[Items from a dataset]
◆ ◆ ◆

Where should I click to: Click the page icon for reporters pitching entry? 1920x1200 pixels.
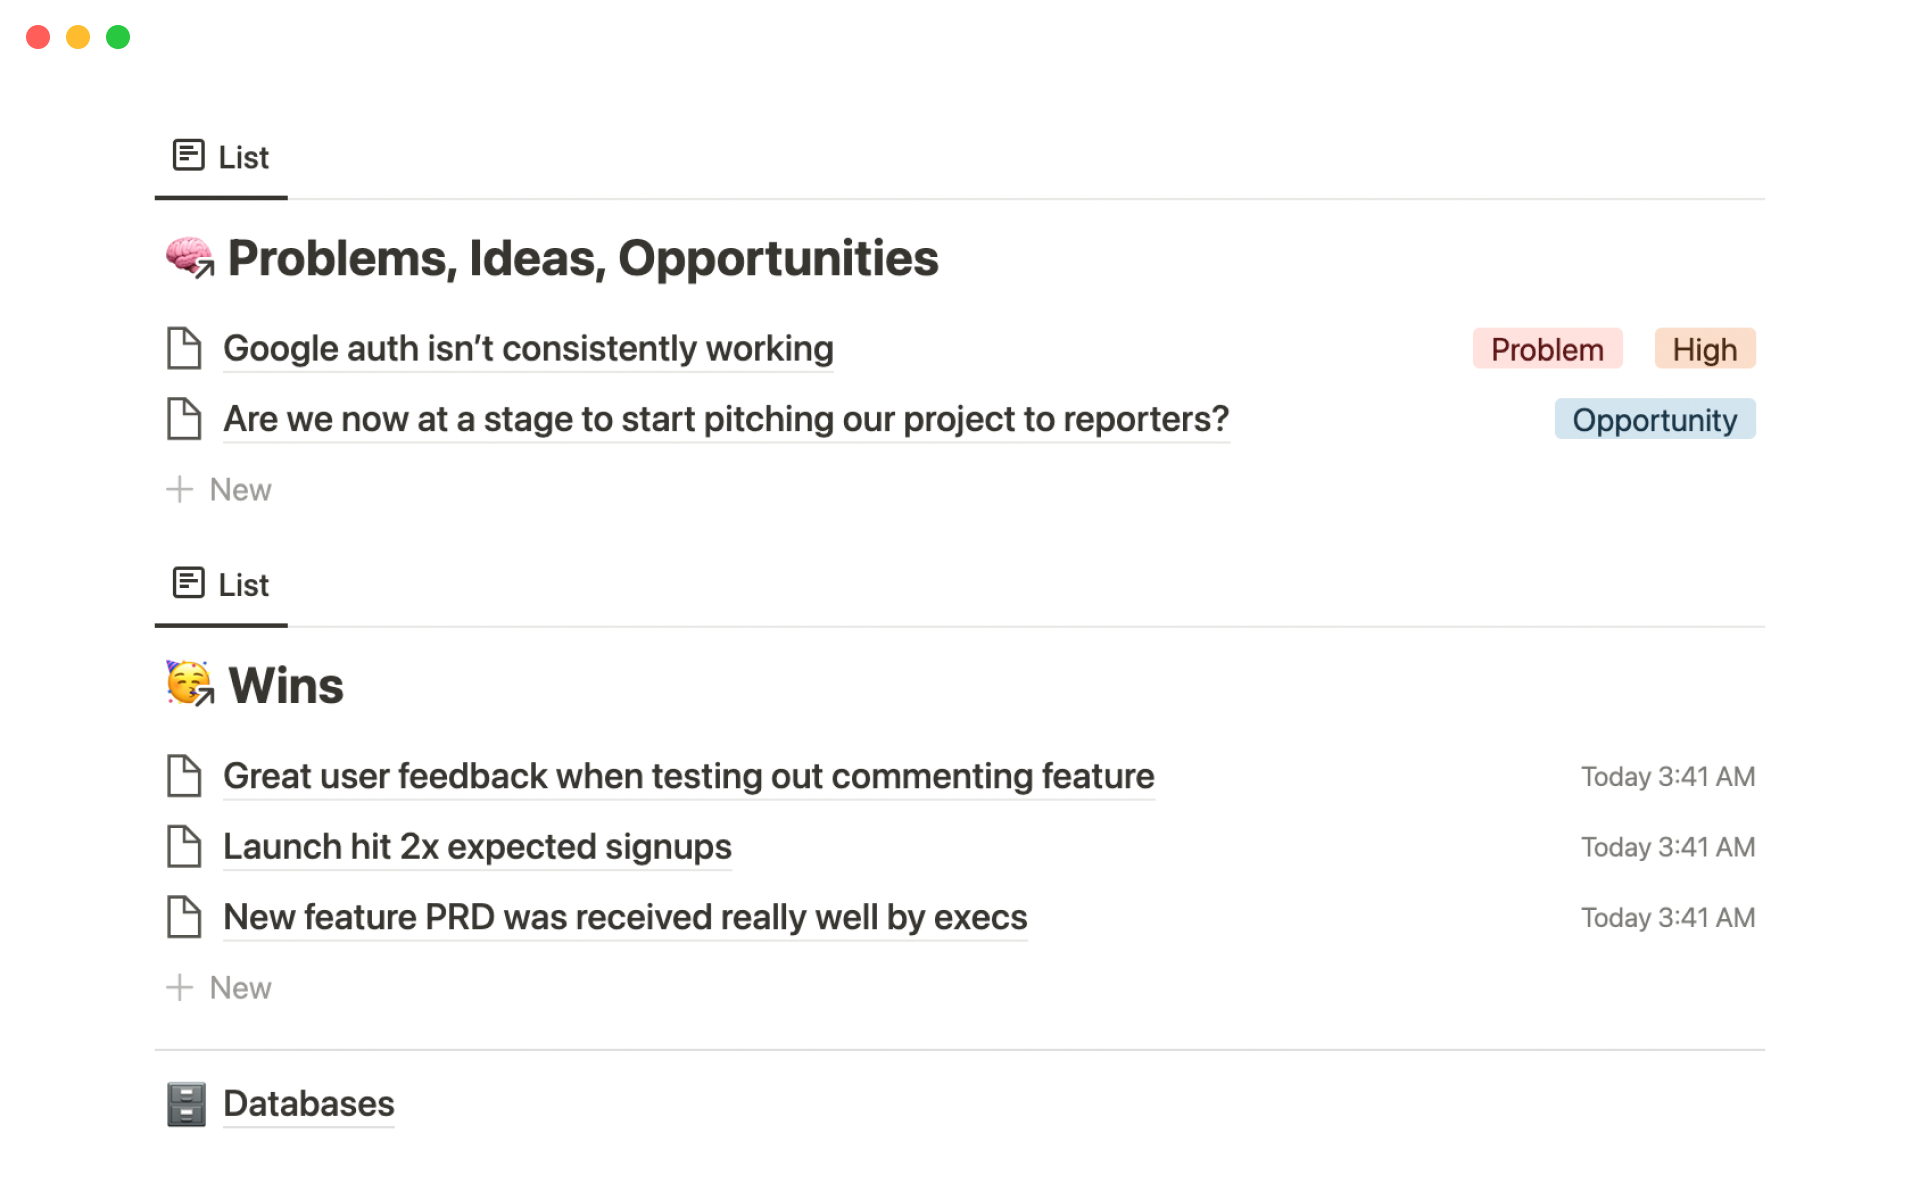[x=184, y=419]
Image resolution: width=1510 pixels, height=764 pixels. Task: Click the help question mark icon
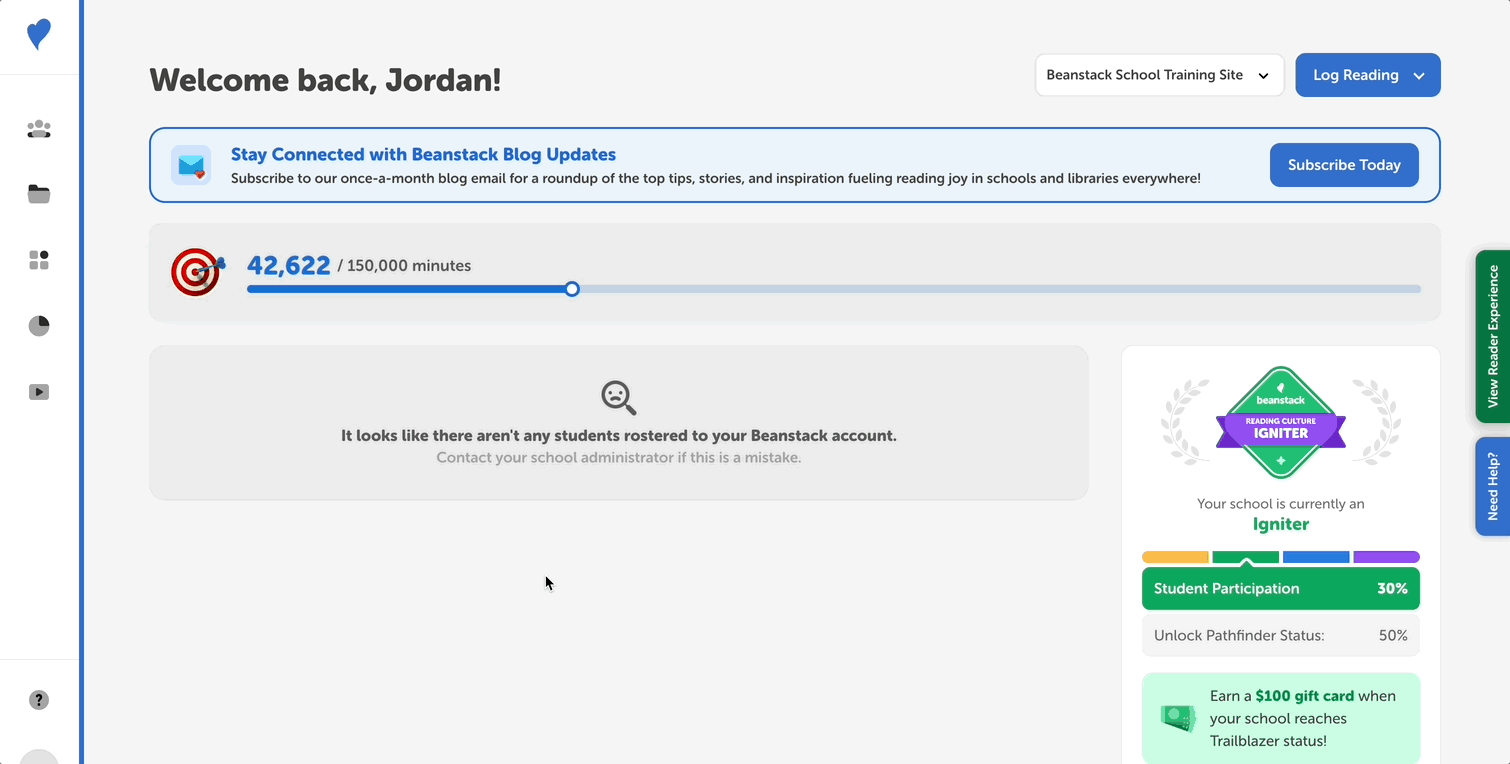[38, 699]
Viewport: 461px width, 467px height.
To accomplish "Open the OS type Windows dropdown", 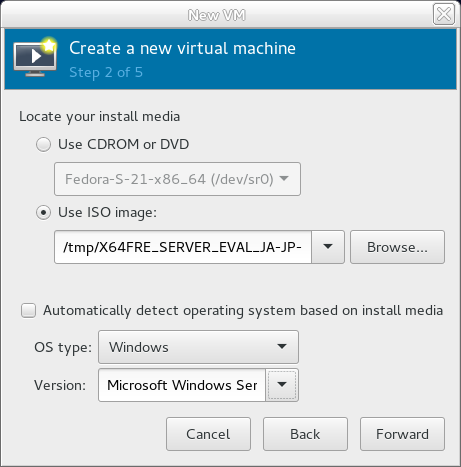I will (x=198, y=347).
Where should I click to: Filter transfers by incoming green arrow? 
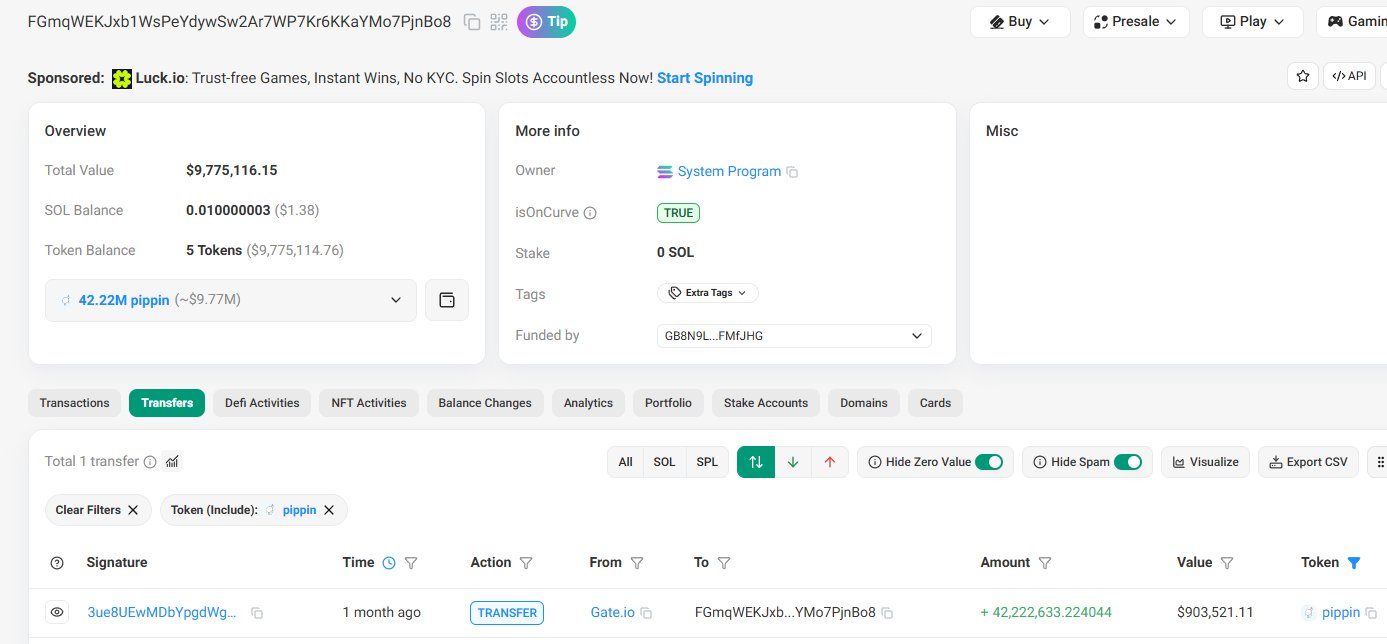point(793,462)
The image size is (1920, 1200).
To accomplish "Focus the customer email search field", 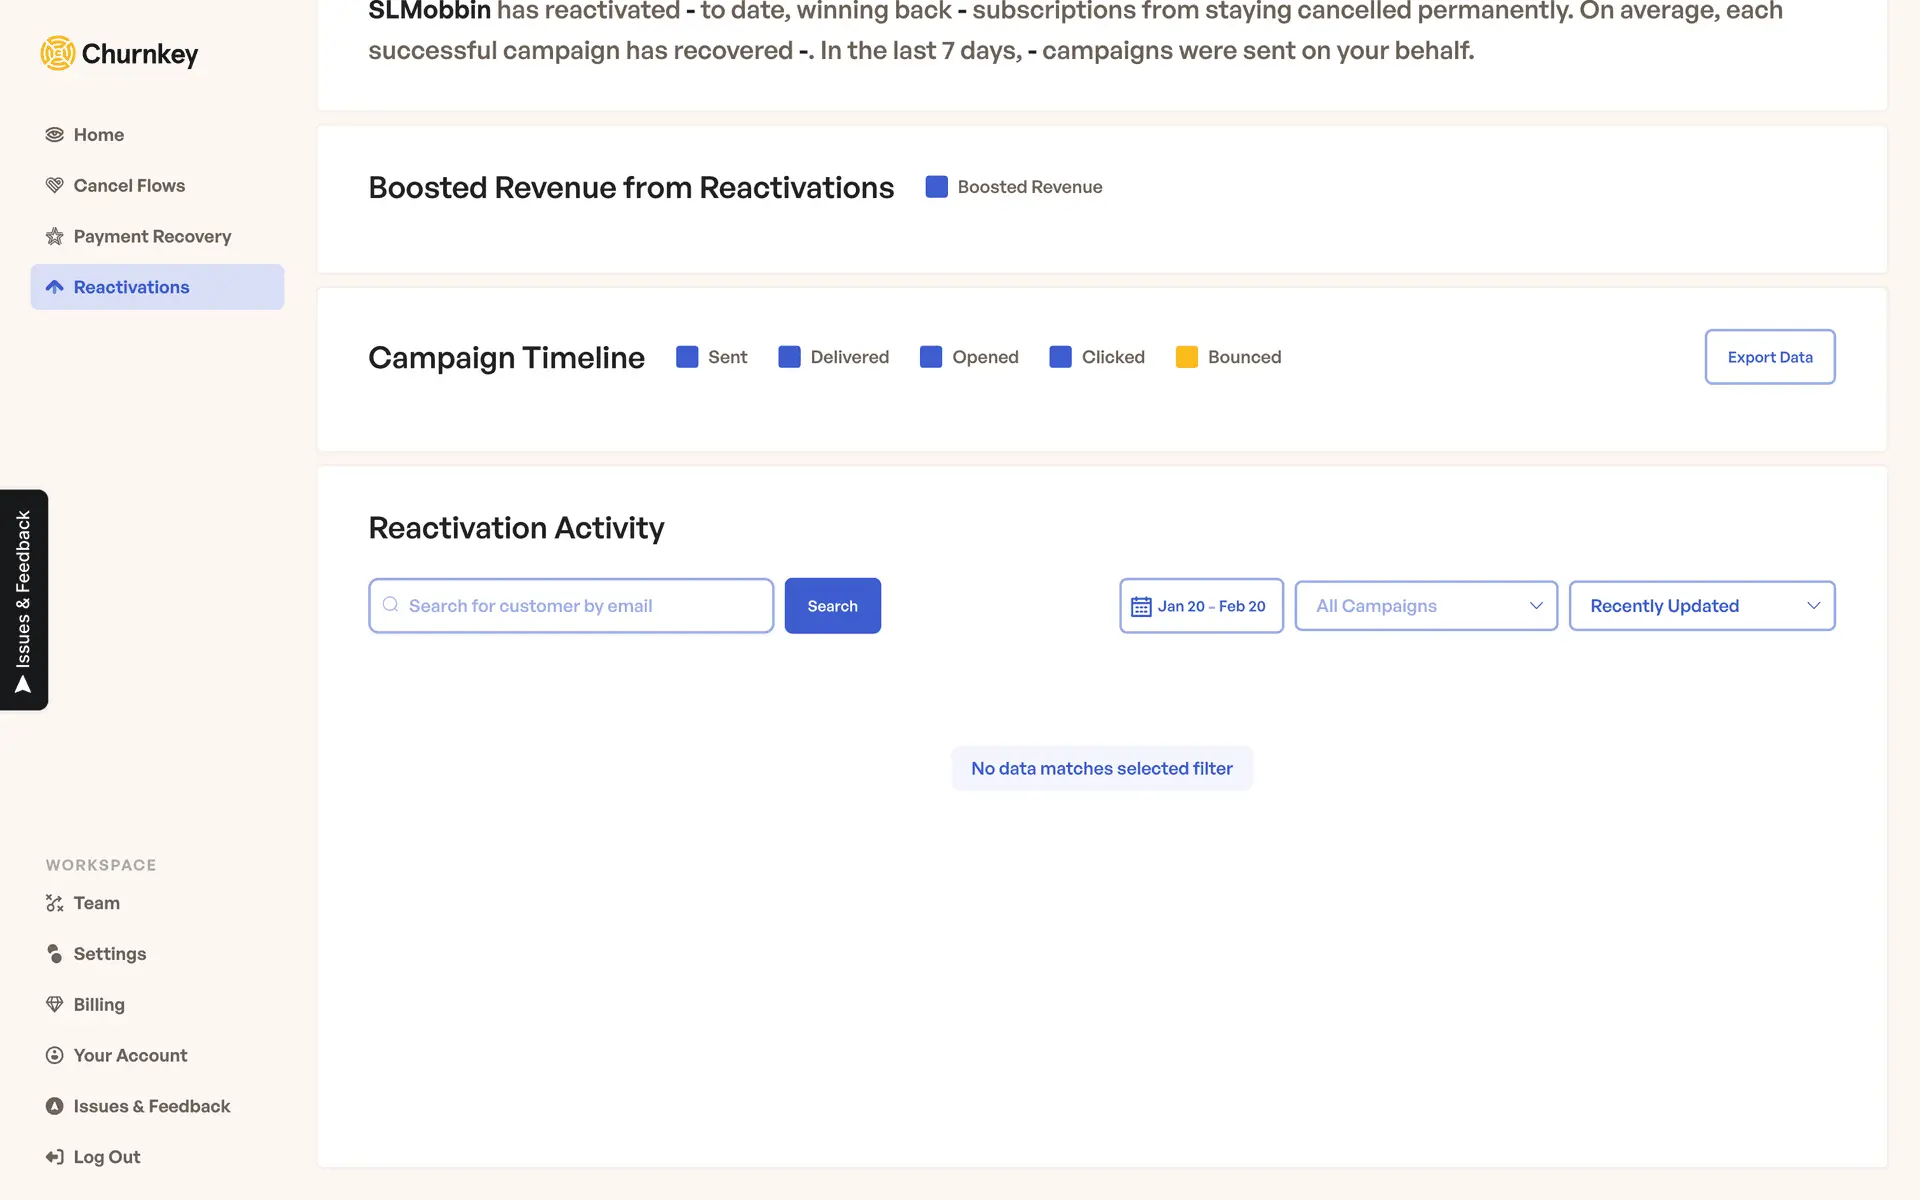I will pyautogui.click(x=580, y=606).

◆ ◆ ◆

▶ _Your goal_
Repeat only the lines between the top of the entries above and the line containing "Viewport: 461px width, 467px height.", both ends included, without the pictures.

▶ _Output of the exercise_
Where should I click to: Click the page icon for reporters pitching entry? 1920x1200 pixels.
[x=184, y=419]
Image resolution: width=1510 pixels, height=764 pixels. Task: Click the help question mark icon
[38, 699]
Viewport: 461px width, 467px height.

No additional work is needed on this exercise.